Last December 2019, a customer made a mistake with his order and asked if we could take back about 400 loaves of bread. Instead of selling the product, my husband and I decided to bring the loaves to Daily Manna in Tondo, Manila. We didn’t take a picture of the loaves though because we felt bad we had to use large cardboard boxes by a popular tobacco brand as containers. At the time, we had not yet bought crates for our products.

After we sowed those 400 loaves to Daily Manna, the blessings just started to flow. This was despite our existing feeds business being ravaged by African swine fever; while we used to move thousands of bags of feed a week, now we only sold 60. But we had nothing to worry about because our bread business was booming.

In 2019, we were only distributing our loaves to a few towns in Pampanga. At the start of 2020, we started expanding distribution to more towns and cities in Pampanga and all the way to Bataan. Even before the start of the Luzon-wide lockdown because of the novel coronavirus, we were already producing more than 500 loaves a week. Now we are producing 1,000 loaves of bread a day. Those 1,000 loaves, we can sell that in just one market in Bataan because demand is so high. Some of our dealers are even begging us for deliveries. If we wanted, we could produce up to 5,000 loaves but we set the limit at 1,000 loaves a day. Kailangan din namin magpahinga.

Every day, we start at 5 a.m. and don’t stop until 10 p.m. We used to sell more pandesal than loaves of bread but now, our loaves are our hottest product. Demand is so high that we now have a new problem, finding a source for the plastic bags for the loaves.

Ten years ago, we had to declare bankruptcy after our poultry business went under. We were P20 million in debt so we had to sell all our cars just to pay our creditors but we were still P18 million in the red. My husband thought he would go to jail. But God still made a way – our creditors agreed to write off the debt in exchange for our collateral, a piece of land that had less value than our debt. And because our creditors had no plans yet for the property, we still earned from it. Every year, they allowed us to plant crops on that land – sugarcane and rice – and harvest it, without taking any portion of the profit.

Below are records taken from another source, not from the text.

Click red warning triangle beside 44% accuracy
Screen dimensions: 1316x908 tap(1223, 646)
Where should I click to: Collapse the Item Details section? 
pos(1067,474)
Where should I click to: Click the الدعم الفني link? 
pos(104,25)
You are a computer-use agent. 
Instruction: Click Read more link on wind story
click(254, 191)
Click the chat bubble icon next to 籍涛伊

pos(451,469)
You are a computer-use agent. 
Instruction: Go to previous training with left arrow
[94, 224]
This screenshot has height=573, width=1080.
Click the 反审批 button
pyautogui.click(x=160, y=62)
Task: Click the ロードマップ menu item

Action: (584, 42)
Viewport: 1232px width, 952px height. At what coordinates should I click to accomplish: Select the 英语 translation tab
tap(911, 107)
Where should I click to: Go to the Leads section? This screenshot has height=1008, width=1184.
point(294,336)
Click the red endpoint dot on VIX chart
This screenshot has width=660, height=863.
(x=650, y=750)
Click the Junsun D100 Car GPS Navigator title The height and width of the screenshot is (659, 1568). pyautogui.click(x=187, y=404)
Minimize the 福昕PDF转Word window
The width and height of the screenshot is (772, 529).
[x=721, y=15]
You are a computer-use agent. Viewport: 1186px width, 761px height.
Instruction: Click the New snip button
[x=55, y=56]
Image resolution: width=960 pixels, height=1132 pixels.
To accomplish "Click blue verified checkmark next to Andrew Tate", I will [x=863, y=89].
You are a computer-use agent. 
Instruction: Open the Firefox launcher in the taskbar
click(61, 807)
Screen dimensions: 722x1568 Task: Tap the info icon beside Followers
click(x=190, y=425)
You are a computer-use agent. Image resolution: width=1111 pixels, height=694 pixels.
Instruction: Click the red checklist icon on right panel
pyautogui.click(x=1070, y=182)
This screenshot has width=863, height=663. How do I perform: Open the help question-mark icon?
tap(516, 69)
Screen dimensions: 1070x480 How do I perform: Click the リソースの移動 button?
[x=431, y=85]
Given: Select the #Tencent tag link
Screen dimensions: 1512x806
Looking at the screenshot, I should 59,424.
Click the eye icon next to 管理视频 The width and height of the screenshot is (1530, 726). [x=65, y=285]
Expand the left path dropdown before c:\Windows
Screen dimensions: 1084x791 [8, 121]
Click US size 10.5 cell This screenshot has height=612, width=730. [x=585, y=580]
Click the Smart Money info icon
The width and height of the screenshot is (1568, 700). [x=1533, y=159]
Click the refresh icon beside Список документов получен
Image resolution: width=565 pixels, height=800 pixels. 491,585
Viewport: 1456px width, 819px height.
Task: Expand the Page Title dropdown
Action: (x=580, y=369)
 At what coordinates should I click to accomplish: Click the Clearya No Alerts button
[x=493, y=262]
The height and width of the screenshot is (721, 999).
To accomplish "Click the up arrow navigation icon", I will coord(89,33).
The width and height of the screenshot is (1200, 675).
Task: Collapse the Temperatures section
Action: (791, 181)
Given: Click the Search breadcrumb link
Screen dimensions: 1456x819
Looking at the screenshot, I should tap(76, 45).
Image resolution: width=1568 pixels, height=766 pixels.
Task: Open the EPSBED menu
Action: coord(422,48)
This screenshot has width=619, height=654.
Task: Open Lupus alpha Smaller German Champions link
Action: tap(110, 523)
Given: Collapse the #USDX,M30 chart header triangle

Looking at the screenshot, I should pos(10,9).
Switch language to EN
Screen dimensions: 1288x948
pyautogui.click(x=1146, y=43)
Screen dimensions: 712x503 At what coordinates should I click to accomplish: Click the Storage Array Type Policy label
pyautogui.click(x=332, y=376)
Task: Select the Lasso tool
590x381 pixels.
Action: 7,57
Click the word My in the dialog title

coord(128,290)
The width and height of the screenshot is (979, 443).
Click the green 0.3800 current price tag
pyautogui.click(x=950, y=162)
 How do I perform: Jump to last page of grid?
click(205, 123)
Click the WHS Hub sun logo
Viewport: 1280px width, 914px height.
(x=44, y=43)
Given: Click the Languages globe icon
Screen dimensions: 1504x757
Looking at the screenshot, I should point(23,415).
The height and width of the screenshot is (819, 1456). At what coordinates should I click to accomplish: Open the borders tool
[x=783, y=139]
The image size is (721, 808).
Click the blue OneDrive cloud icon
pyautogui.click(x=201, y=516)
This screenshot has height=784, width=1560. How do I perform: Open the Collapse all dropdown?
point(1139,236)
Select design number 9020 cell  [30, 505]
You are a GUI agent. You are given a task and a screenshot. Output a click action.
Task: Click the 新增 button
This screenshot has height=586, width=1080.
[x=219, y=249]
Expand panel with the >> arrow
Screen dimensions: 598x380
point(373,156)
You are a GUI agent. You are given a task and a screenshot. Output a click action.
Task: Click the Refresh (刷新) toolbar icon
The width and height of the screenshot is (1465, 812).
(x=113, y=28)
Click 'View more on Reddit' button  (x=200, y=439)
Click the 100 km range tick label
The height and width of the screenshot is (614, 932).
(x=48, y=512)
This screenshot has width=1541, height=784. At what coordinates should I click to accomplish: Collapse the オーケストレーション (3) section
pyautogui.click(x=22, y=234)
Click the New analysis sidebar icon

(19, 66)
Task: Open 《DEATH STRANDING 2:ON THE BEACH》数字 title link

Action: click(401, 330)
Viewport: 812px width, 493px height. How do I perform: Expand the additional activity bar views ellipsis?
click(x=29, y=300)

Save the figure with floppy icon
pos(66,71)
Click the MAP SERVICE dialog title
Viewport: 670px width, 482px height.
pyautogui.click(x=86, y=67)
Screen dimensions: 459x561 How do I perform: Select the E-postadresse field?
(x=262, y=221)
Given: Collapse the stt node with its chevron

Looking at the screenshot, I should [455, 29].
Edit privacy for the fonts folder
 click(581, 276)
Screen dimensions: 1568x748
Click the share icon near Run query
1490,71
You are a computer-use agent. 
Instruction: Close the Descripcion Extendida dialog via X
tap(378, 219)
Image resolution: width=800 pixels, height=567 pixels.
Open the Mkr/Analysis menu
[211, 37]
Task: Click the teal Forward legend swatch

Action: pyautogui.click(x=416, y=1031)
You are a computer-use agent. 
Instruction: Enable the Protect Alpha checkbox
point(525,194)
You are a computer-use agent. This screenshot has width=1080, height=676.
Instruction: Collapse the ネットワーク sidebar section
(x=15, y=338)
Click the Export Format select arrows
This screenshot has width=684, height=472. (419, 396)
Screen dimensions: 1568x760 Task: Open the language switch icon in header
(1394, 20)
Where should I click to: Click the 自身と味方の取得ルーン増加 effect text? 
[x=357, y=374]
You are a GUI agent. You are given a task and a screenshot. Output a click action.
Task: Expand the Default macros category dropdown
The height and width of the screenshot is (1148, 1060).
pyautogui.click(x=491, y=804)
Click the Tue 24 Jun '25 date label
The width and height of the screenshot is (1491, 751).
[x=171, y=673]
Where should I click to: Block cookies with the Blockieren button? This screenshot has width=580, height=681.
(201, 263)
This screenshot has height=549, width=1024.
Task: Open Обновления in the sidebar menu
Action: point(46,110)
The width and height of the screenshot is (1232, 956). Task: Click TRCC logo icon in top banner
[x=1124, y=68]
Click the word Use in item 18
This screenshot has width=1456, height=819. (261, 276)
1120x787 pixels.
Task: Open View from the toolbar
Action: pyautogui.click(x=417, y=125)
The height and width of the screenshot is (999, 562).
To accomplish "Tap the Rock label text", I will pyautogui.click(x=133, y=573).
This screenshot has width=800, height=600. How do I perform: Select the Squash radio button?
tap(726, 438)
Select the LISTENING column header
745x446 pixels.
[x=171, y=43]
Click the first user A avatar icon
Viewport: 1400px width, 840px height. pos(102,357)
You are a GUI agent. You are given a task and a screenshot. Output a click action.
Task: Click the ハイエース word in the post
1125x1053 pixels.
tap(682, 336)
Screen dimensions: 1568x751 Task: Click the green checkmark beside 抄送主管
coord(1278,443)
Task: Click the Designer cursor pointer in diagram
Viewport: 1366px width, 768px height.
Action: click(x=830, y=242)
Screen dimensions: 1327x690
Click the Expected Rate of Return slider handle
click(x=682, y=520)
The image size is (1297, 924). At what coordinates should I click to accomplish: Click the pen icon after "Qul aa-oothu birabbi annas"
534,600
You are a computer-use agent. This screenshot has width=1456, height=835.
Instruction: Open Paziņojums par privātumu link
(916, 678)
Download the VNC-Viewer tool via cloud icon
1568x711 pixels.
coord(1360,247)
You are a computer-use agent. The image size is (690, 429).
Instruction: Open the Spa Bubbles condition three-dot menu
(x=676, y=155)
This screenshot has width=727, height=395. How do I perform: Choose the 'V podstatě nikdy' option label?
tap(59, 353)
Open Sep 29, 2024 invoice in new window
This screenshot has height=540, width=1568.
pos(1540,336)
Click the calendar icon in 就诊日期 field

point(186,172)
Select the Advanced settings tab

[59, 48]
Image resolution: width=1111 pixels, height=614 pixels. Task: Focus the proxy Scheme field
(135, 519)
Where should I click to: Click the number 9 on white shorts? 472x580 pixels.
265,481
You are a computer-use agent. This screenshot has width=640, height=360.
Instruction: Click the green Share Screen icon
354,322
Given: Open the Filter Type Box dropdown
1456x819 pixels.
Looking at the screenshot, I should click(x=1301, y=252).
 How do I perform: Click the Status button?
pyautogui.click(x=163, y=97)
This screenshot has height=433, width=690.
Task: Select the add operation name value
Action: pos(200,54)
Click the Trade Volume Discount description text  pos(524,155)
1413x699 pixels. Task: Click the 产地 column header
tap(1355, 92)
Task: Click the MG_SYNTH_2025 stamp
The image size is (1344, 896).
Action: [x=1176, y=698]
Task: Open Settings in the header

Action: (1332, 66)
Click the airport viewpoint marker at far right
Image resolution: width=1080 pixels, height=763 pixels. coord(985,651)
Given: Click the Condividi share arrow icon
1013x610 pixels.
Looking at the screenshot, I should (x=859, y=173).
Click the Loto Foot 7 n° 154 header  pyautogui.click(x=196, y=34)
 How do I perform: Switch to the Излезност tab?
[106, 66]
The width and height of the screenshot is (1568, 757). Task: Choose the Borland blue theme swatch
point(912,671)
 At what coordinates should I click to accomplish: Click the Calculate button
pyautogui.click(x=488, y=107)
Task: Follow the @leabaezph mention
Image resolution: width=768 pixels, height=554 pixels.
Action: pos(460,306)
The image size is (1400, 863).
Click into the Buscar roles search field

When I remember that time of our bankruptcy, I remember thinking: “This is the end.” But it’s not. It’s the start. Akala mo wala na pero ang dami-dami palang pinrepare si Lord para sa iyo. There was a time when I thought: “What will happen to us, to our employees? And we have bills to pay.” But God made a way.

Until now, my entire family is overwhelmed by God’s blessing. It is just as the Bible said in Ephesians 2:8-9: “For it is by grace you have been saved, through faith—and this is not from yourselves, it is the gift of God— not by works, so that no one can boast.”

I can’t make a boast and say: “Ang galing ko.” What we have is a gift prepared by our generous God because He loves to give gifts to those who love Him. When you seek Him first and His righteousness, all these things are added to you. There is no such thing as end of the road for you when you follow God, it’s the start of the good joy He has for you.